Twang bursts with vivid, frank imagery, propulsive sounds, and stark honesty in poems that play with forms traditional and not. It confronts family trauma, generational fear, and a culture smothered by masculinity and its perpetual refusal to change. It seeks to both understand and release. It welcomes you into a poetic universe intended to delight, entertain and linger long after reading.

ISBN: 978-1-942004-99-8

$18.00

Twang Cover Art

Praise for Twang

Up close, it sounded like the men when they finished, their faith, jostling what they didn’t understand against what they secretly wished, writes poet Ben Kline in his unflinching new book Twang, a must have collection that bristles with holler talk, hay fields, double-wides, Styrofoam coolers of beer, Satan, Madonna and the fervor of kissing boys and no name men by the lake. A place where gay demons [bring] ruin to what upstanding citizens call decency, though a $50 dollar donation to the church can go a long way in saving a soul from eternal damnation. Kline brings gristle, gut and bone, giving voice to what it means to grow up deeply rural, Appalachian and queer, busting open every stereotype along the way.

–Kari Gunter-Seymour, Ohio Poet Laureate, Author of Dirt Songs  

With language lush as Whitman’s and a cadence that twirls between Madonna and creation epics, Ben Kline’s “Twang” breathes life into Appalachia in ways we have never witnessed before. Tender, bucolic, celestial, erotic, queer—Kline’s poems are a tractor bucking, a lover’s touch in the dark, witchcraft wrought from honey and river baptisms, uncles dissolving like the Eucharist. Brilliant and immense, “Twang” is a true literary feat. “Don’t they know / my dirt tongue / sops the blood / off their faces?”

–Todd Dillard, author of Ways We Vanish and Ragnarök at the Father-Daughter Dance

 

Ben Kline strikes a miraculous balance between offering us individual poems that are honed—precise in their formal choices, deeply musical, tightly coiled—yet add up to a collection that has the wild architecture and unfurling sprawl of a novel. Twang’s complicated portrait of family dynamics, occasionally tender but often violent, and the blood and gristle of living close to the land, is matched by its nuance in capturing a very specific American political and economic era that is stitched-through by the realities of queerness in a time when the AIDS Quilt felt like a shout against the void. “After she caught me voguing Mom told the third cousins / I took drugs,” confides the opening to “My Villain Origin Story,” a playful title that, as is so often the case with Kline’s humor, yields an unsparing truth. Twang isn’t a book you read; Twang is a world you step into.

–Sandra Beasley, author of Made to Explode

 

Ben Kline

About the Author

Hailing from the farmland valleys of the west Appalachian foothills, Ben Kline (he/him) lives in Cincinnati, Ohio. A poet, storyteller and Madonna podcaster, Ben spends his days at the University of Cincinnati Libraries, where he cofounded, coordinates, hosts the Poetry Stacked reading and workshop series.

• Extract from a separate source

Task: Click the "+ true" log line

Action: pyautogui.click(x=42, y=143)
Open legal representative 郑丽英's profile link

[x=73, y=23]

Ben is the author of the chapbooks Sagittarius A* and Dead Uncles, as well as the forthcoming full-length collections It Was Never Supposed to Be (Variant Literature) and Twang (ELJ Editions.) His work has appeared in Poet Lore, Copper Nickel, Pithead Chapel, MAYDAY, Florida Review, Southeast Review, DIAGRAM, Poetry, and other publications. You can read and learn more at his website.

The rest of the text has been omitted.